Problem description:
In the entries below, the word "computer" appears on some lines. Copy each of those lines.

══ Exercise inputs ══

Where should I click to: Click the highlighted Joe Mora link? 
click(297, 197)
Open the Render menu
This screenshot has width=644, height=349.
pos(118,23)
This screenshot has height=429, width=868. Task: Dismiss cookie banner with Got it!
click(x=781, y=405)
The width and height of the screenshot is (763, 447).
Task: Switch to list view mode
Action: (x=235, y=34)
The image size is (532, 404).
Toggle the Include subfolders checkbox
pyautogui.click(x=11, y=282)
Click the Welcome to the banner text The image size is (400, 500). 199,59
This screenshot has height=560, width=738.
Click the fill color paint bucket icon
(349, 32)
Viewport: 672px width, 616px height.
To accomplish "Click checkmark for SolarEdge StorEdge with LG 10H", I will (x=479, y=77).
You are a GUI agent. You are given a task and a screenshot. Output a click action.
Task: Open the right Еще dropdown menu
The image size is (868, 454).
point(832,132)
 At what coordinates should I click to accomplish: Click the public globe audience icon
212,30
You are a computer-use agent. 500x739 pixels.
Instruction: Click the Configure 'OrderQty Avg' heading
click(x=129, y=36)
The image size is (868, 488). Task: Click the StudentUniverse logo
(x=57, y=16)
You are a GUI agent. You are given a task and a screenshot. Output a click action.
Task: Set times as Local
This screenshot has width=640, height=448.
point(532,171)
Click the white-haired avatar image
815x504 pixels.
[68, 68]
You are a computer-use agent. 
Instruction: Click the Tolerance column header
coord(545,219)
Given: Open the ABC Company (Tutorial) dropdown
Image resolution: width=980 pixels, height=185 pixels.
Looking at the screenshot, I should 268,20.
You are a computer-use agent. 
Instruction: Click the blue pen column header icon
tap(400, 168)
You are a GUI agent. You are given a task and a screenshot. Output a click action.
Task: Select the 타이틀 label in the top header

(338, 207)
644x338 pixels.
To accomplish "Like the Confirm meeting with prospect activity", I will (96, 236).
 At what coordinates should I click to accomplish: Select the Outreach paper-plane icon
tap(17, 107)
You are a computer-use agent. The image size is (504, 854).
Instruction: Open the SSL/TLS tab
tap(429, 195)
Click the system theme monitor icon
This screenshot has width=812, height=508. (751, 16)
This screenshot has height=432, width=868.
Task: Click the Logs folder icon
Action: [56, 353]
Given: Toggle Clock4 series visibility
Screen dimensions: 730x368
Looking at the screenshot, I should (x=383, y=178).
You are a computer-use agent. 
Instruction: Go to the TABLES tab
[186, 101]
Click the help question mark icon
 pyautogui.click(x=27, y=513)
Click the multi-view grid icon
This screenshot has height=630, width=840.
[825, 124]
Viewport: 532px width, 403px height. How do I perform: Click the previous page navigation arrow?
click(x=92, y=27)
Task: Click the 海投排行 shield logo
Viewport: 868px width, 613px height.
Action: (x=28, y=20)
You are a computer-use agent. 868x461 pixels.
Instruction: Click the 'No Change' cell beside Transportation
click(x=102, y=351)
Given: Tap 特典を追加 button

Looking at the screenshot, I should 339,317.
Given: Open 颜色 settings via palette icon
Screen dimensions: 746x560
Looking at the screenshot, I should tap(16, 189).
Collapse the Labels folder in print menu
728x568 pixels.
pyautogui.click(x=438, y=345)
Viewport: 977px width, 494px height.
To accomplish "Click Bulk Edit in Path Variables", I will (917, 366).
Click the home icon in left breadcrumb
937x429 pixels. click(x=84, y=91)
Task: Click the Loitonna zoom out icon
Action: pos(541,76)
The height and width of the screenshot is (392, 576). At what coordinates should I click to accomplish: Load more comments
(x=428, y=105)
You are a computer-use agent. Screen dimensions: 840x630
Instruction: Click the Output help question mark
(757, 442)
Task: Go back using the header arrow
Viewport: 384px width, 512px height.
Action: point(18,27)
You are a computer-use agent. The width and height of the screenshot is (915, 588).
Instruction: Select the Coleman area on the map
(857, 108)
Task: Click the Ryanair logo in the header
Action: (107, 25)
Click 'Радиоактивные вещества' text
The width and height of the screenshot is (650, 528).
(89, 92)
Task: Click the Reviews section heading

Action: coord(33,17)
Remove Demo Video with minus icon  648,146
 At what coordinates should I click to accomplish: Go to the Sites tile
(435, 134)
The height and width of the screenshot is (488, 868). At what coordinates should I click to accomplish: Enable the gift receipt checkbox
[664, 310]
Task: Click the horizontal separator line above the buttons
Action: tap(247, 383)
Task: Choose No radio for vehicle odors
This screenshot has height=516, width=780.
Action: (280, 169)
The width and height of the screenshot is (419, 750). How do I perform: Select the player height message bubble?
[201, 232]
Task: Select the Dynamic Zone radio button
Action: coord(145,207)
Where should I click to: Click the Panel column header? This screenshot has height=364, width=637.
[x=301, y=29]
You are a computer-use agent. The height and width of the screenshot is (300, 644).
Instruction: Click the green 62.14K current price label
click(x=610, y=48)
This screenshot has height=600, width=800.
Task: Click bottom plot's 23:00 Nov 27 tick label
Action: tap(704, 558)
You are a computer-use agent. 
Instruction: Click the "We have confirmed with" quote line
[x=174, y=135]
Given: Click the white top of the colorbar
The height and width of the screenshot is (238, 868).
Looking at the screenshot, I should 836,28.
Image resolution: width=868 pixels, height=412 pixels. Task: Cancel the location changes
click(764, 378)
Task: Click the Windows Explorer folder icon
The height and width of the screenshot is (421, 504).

═══

Finished exercise:
You are a computer-use agent. 500x739 pixels.
You are a computer-use agent. 
You are a computer-use agent. 
You are a computer-use agent. The image size is (504, 854).
You are a computer-use agent. 
You are a computer-use agent. 868x461 pixels.
You are a computer-use agent. Screen dimensions: 840x630
You are a computer-use agent. The width and height of the screenshot is (915, 588).
You are a computer-use agent. The height and width of the screenshot is (300, 644).
You are a computer-use agent. 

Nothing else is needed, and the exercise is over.